[Stored records]
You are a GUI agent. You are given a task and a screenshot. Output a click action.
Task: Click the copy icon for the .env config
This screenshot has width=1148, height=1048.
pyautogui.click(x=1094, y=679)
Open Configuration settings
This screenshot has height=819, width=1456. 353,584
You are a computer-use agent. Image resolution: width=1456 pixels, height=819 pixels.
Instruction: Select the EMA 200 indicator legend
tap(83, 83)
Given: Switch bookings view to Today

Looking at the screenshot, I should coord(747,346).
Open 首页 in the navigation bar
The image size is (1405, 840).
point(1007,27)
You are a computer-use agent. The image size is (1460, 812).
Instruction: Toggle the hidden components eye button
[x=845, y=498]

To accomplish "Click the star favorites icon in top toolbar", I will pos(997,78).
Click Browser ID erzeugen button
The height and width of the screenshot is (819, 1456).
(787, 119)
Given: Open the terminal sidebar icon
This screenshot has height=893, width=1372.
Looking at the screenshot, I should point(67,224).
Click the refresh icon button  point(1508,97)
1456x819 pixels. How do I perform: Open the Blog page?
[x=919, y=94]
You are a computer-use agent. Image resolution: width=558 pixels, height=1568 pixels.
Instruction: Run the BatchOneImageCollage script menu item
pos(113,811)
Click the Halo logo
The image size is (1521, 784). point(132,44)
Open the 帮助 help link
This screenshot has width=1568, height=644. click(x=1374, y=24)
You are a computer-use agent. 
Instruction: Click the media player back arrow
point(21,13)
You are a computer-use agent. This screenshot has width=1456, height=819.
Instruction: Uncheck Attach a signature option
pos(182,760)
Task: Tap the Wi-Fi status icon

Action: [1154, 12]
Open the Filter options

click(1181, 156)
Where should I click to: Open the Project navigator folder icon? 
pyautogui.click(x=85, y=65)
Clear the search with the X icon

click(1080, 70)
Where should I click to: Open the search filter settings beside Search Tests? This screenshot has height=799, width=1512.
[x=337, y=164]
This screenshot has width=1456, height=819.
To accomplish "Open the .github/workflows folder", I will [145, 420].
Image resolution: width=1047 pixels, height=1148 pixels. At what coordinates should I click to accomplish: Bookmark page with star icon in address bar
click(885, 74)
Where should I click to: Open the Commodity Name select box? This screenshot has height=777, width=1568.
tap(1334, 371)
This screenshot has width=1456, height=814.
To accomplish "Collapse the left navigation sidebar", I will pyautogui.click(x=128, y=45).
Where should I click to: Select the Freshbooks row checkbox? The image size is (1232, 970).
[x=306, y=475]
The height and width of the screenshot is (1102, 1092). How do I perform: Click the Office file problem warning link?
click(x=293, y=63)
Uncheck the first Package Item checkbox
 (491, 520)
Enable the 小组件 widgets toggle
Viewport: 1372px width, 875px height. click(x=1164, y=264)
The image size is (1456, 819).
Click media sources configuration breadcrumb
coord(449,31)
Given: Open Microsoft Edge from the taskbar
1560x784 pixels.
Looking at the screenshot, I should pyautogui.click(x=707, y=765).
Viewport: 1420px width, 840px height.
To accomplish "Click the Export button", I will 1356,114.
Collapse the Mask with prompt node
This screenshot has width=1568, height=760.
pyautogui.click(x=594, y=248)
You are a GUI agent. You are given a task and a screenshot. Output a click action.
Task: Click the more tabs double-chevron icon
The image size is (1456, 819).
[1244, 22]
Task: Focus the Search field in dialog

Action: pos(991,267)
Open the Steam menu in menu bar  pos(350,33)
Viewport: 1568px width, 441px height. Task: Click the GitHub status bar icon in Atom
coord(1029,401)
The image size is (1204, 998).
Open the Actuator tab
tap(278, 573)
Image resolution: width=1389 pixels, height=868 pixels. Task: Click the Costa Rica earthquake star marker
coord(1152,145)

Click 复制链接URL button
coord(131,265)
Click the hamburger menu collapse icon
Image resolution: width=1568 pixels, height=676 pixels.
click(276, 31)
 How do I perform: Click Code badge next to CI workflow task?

AIM OF THE EXERCISE
Only the lines from the one containing "Task: Click the more tabs double-chevron icon" through the last line of the records should appear, each written out exactly.

TASK RESPONSE
Task: Click the more tabs double-chevron icon
The image size is (1456, 819).
[1244, 22]
Task: Focus the Search field in dialog

Action: pos(991,267)
Open the Steam menu in menu bar  pos(350,33)
Viewport: 1568px width, 441px height. Task: Click the GitHub status bar icon in Atom
coord(1029,401)
The image size is (1204, 998).
Open the Actuator tab
tap(278, 573)
Image resolution: width=1389 pixels, height=868 pixels. Task: Click the Costa Rica earthquake star marker
coord(1152,145)

Click 复制链接URL button
coord(131,265)
Click the hamburger menu collapse icon
Image resolution: width=1568 pixels, height=676 pixels.
click(276, 31)
 How do I perform: Click Code badge next to CI workflow task?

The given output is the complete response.